Shameless (Showtime, 2011-2021)

Arrivée à sa conclusion en avril 2021, la série phénomène Shameless mérite que l'on y revienne. Durant onze saisons, la série nous a plongés dans le quotidien déjanté de la famille Gallagher. Chaque épisode relate les choix parfois bons, souvent mauvais de ces personnages qui tentent de survivre à un quotidien cabossé et de s’élever dans la société capitaliste américaine. Se pose la question suivante : comment, au travers de ses personnages, la série teinte-t-elle de pessimisme l’avenir des quartiers défavorisés et de ses habitants ?
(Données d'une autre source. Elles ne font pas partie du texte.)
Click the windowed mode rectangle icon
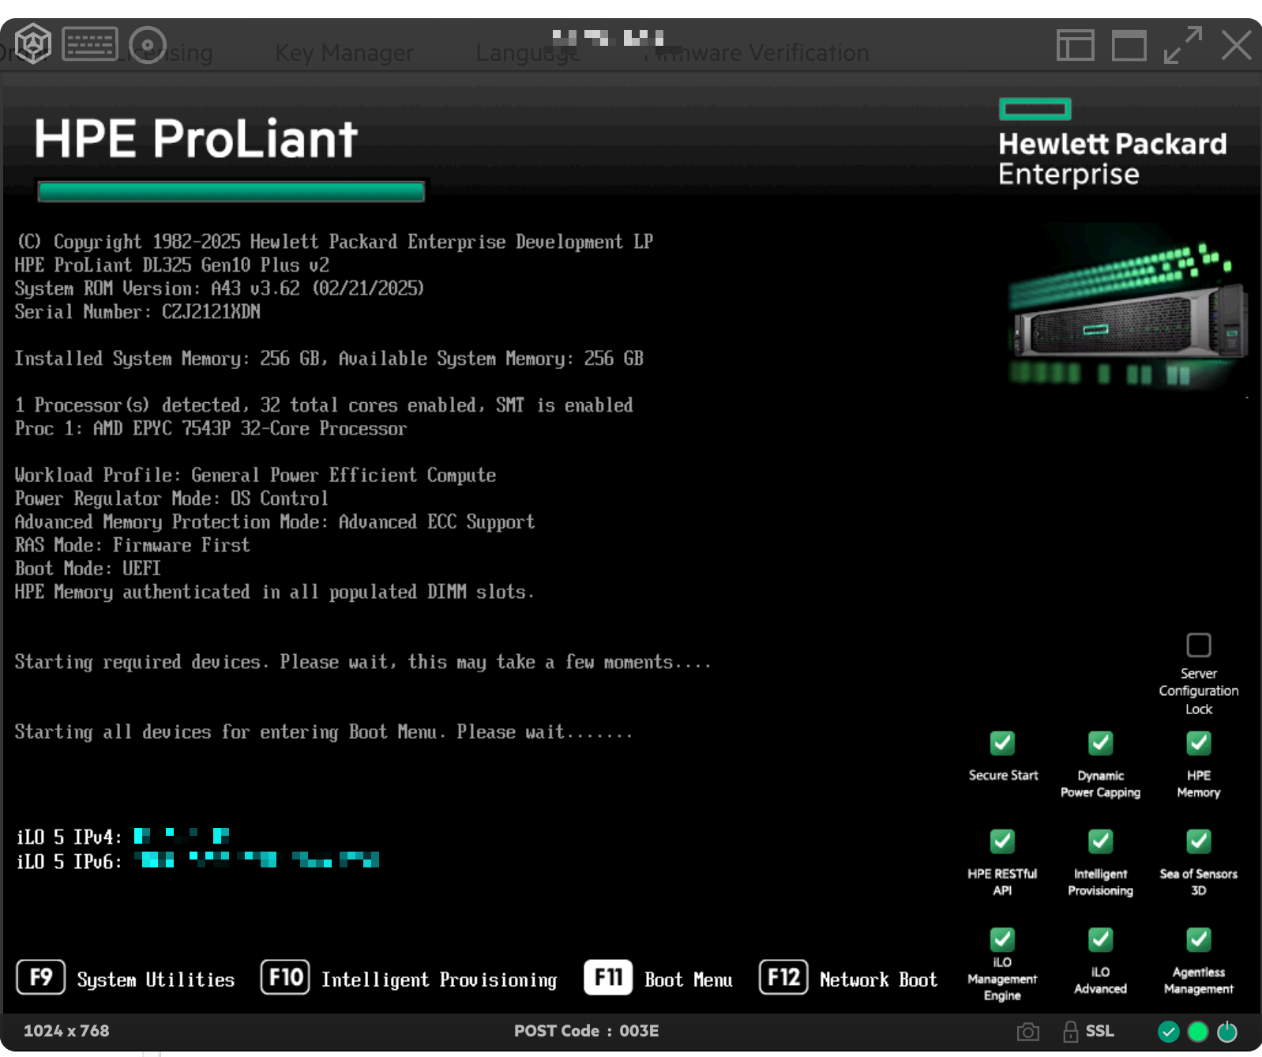click(x=1129, y=45)
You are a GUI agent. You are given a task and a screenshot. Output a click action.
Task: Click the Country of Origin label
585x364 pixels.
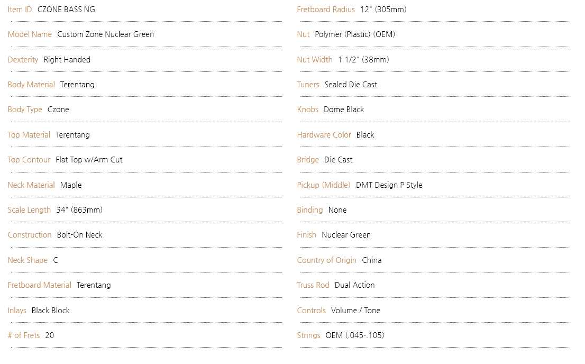326,260
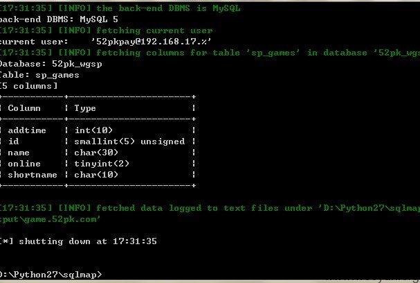Click the 'Column' table header
Image resolution: width=420 pixels, height=283 pixels.
pyautogui.click(x=24, y=108)
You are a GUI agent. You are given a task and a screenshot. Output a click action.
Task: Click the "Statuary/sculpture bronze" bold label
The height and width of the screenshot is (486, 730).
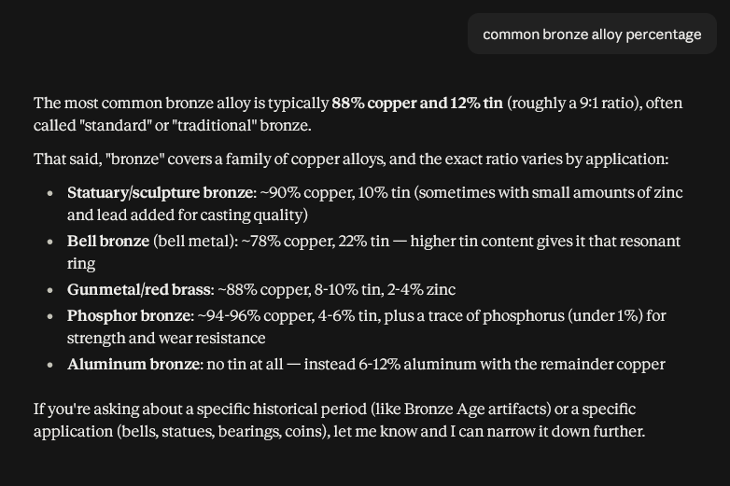click(161, 192)

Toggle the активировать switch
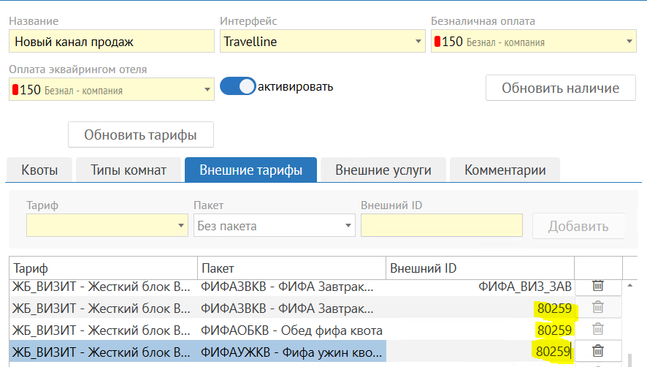tap(238, 86)
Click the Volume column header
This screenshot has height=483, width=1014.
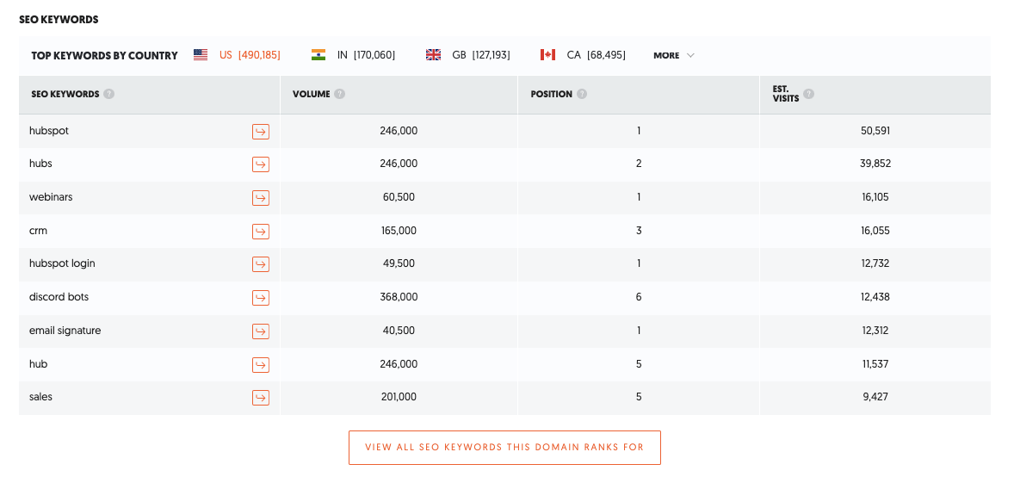pyautogui.click(x=311, y=95)
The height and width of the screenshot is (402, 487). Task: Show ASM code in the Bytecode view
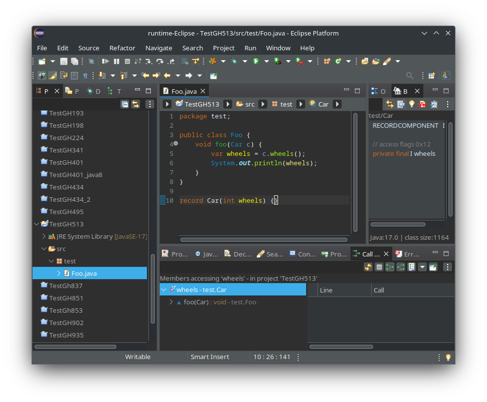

Shameless est une œuvre brutale, vulgaire, qui n’a pas peur de montrer la réalité. En effet, la série jongle entre la comédie et le drame. Cette polyvalence lui permet de nous montrer des scènes complètement absurdes comme, par exemple, dans l’épisode 1.07 où Frank est poursuivi par des truands à qui il doit de l’argent, sa seule solution étant de prétendre qu’il est mort en organisant de fausses funérailles. D'autres scènes se veulent beaucoup plus sérieuses, comme dans cet épisode où la mère de famille, Monica, est de retour pour la fête de Thanksgiving. Au cours du repas, elle se rend dans la cuisine et s’y ouvre les veines – acte extrême montré sans fard. La série n’essaie jamais de nous apitoyer sur ses personnages, mais propose plutôt une réflexion sur les décisions parfois très douteuses prises par les membres de la famille Gallagher.

Malgré un entremêlement d'histoires dans chaque épisode, il y a toujours un fil conducteur qui nous tient en haleine et nous fait revenir à l'épisode suivant. En effet, dans chaque saison, nos personnages tentent de s’élever sur l'échelle sociale. Cependant, leurs choix les ramènent systématiquement à la case départ. C'est seulement quand la grande sœur, Fiona, décide de partir à la fin de la saison 9, que l'on peut se dire qu’elle va enfin pouvoir améliorer sa vie et non être condamnée à finir dans ce quartier. Même l'issue de la série est peu encourageante, aucun personnage ne prenant de décision cruciale (à l'exception des amis voisins, Kevin et Veronica, qui quittent Chicago en vue d'emplois plus valorisants). La série est pour le moins pessimiste : en dépit des efforts fournis par les uns et les autres pour s’élever dans la société, les choses ne se passent pas comme prévu. Il y a dans la série comme une fatalité, une impossibilité de prendre de la hauteur.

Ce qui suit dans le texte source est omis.